I. Вступительное слово учителя.
Родина — одна из вечных моральных ценностей всего человечества. Слова о ней в мажорной тональности еще громче звучат в 30-е годы, прославляя единственную в мире Советскую страну.
Звучит песня «Широка страна моя родная» В. И. Лебедева Кумача.
— О чем эта песня?
(Она о людях, которые умеют «смеяться и любить», в ней — «весенний ветер», человек «дышит вольно», и «с каждым днем все радостнее жить». Страна предстает «От Москвы до самых до окраин, / С южных гор до северных морей», «необъятной».)
Уже давно исследователи обратили внимание на то, что именно так — панорамно, декоративно, монументально — изображалась Родина в советской поэзии довоенных лет.
Иначе она звучит в произведениях, написанных в «сороковые, роковые». Вот какими словами заканчивается написанная в 1939 году «Мещорская сторона» Константина Паустовского: «И если мне придется защищать свою страну, то где-то в глубине сердца я буду знать, что я защищаю и тот клочок земли, научивший меня видеть и понимать прекрасное...». Паустовский почувствовал, что такой взгляд обострится тогда, когда придется защищать свою родину. Так оно и получилось.

**ПРЕДОСТАВЛЕННЫЕ СВЕДЕНИЯ:**
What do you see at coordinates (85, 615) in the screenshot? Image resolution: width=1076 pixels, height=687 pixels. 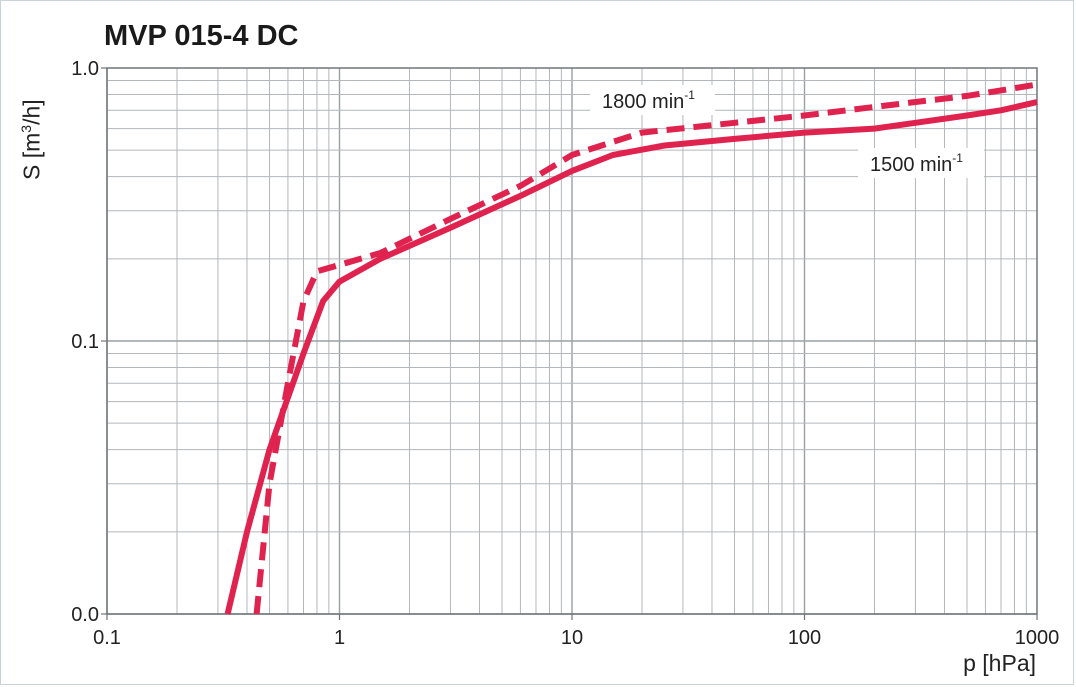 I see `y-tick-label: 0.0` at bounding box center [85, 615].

* * *

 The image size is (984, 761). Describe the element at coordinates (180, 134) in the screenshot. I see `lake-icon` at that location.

...

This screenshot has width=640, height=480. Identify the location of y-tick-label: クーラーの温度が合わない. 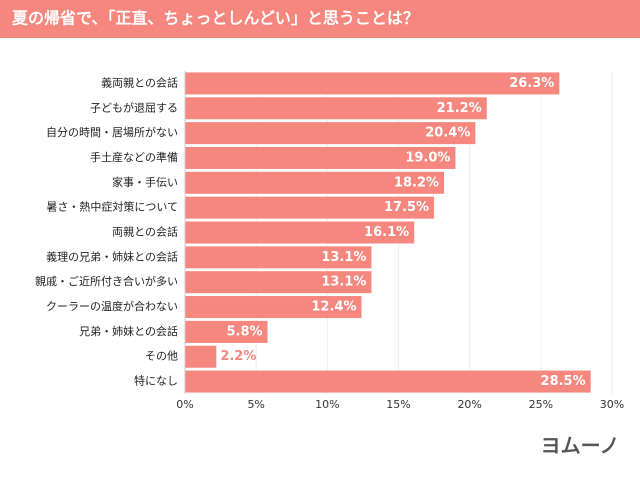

**РАБОЧЕЕ ЗАДАНИЕ:**
Определите, соответствуют ли исходному отрывку выше три утверждения. Для каждого ответьте «да» или «нет» и процитируйте решающие слова отрывка.
(а) «Мещорская сторона» написана в 1939 году.
(б) Автор песни «Широка страна моя родная» — Константин Паустовский.
(в) В советской поэзии довоенных лет Родина изображалась камерно и скромно.

**РЕШЕНИЕ ЗАДАНИЯ:**
(а) Да: «написанная в 1939 году «Мещорская сторона» Константина Паустовского».
(б) Нет: «Звучит песня «Широка страна моя родная» В. И. Лебедева Кумача».
(в) Нет: «именно так — панорамно, декоративно, монументально — изображалась Родина в советской поэзии довоенных лет».